*** Opening of Supplied records ***

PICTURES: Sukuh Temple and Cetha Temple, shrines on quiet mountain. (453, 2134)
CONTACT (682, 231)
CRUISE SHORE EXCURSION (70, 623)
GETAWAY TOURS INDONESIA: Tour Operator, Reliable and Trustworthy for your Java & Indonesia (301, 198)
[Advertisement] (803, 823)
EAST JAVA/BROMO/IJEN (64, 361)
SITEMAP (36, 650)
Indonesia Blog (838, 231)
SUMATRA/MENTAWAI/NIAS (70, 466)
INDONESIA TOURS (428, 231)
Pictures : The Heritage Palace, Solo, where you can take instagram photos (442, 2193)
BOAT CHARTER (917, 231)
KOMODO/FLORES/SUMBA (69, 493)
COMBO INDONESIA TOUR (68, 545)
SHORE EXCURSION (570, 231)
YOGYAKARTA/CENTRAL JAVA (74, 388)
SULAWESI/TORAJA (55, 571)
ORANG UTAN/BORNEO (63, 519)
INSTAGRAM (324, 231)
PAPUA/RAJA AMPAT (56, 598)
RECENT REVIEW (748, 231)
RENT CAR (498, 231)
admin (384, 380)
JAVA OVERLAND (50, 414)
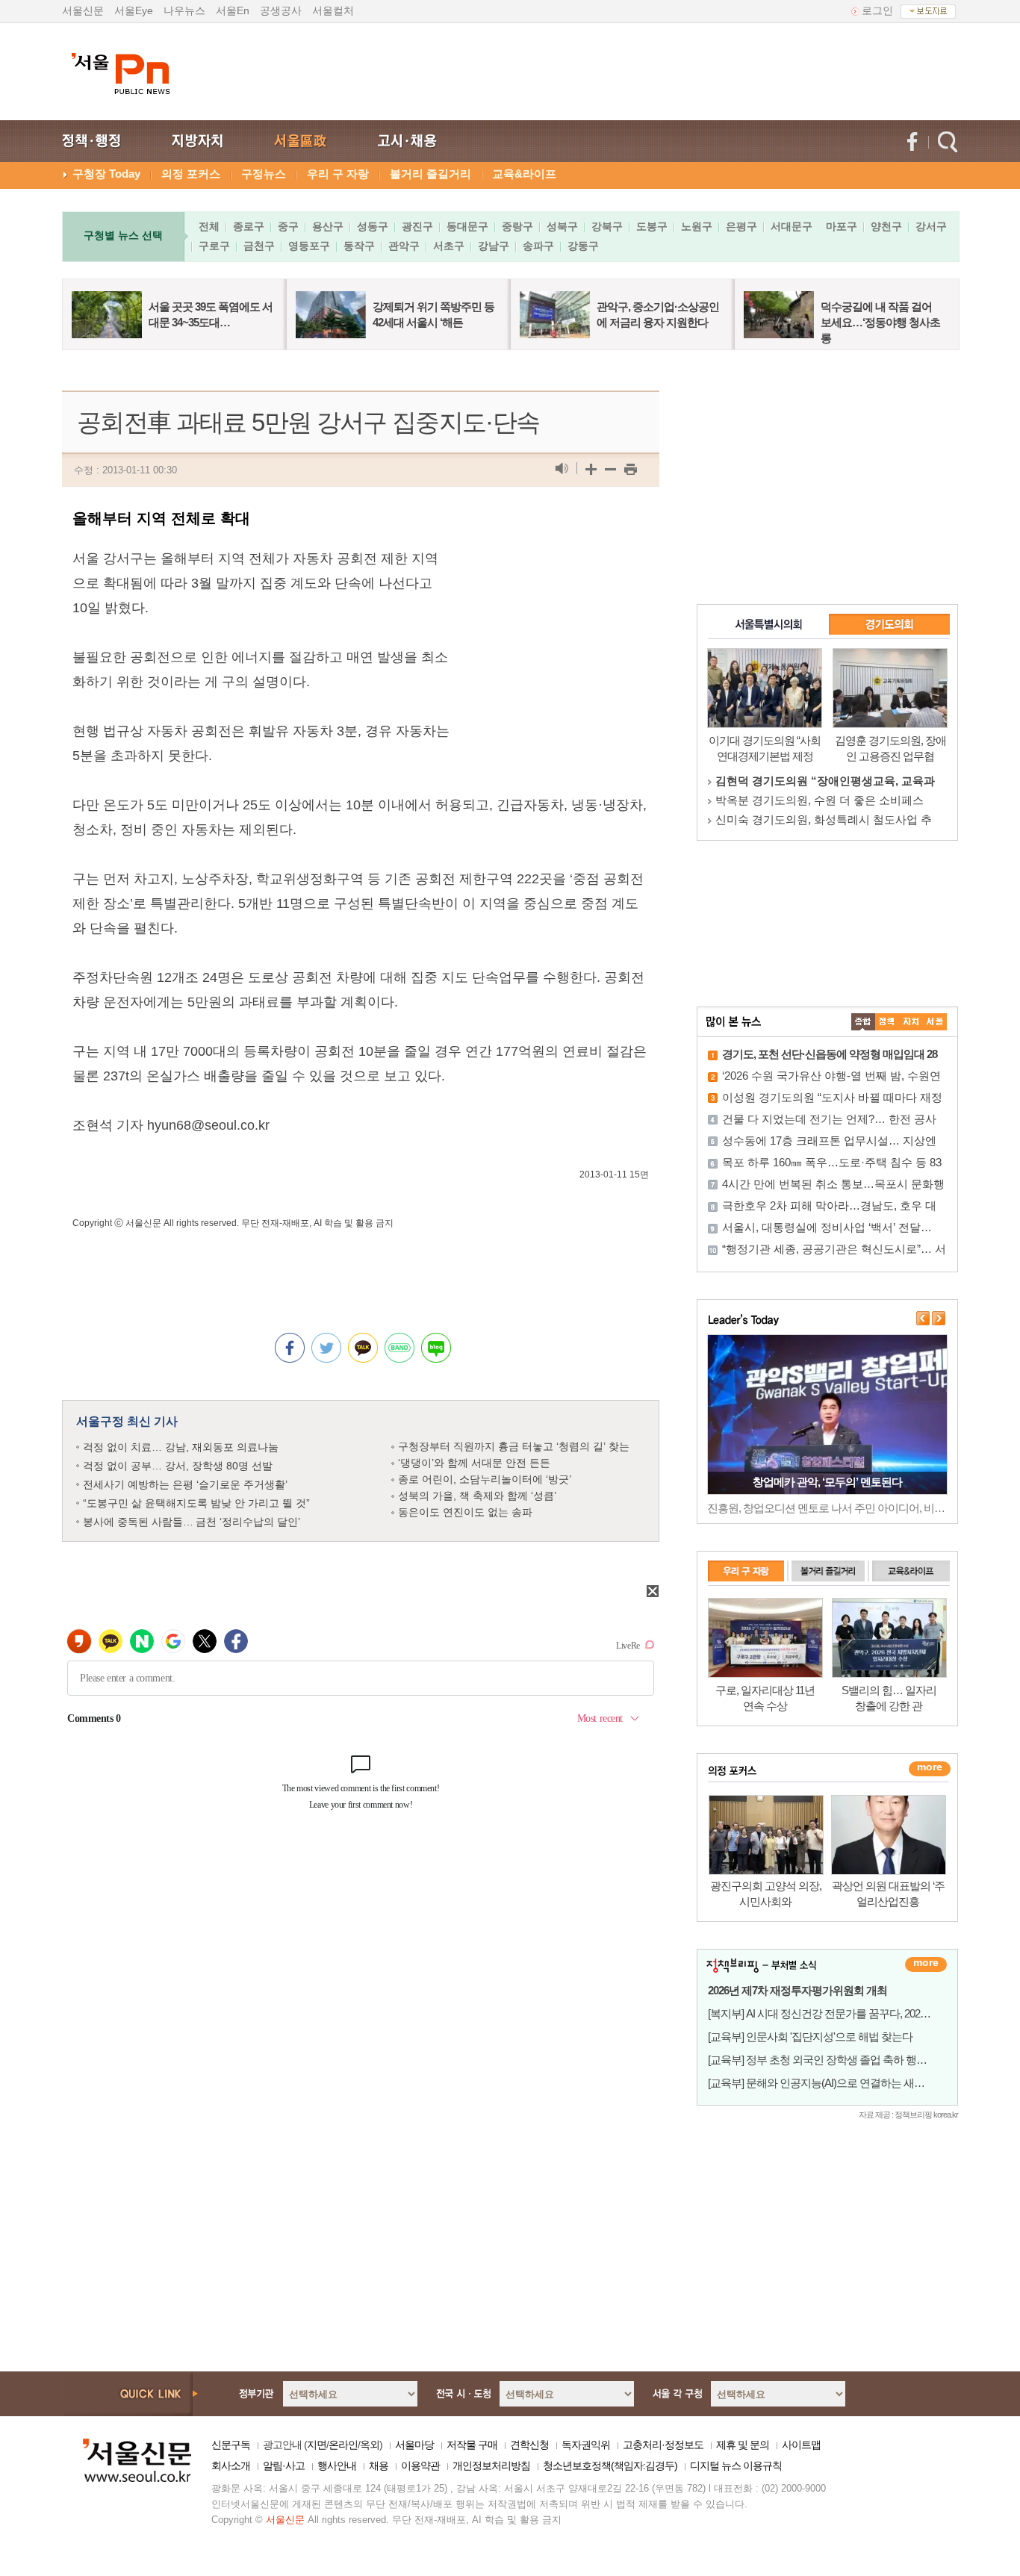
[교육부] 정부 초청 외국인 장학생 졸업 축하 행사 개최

*** Close of Supplied records ***

**Exercise goal**
Whenever a line includes the word "SHORE", pull it out of the entries.

**Result of the exercise**
CRUISE SHORE EXCURSION (70, 623)
SHORE EXCURSION (570, 231)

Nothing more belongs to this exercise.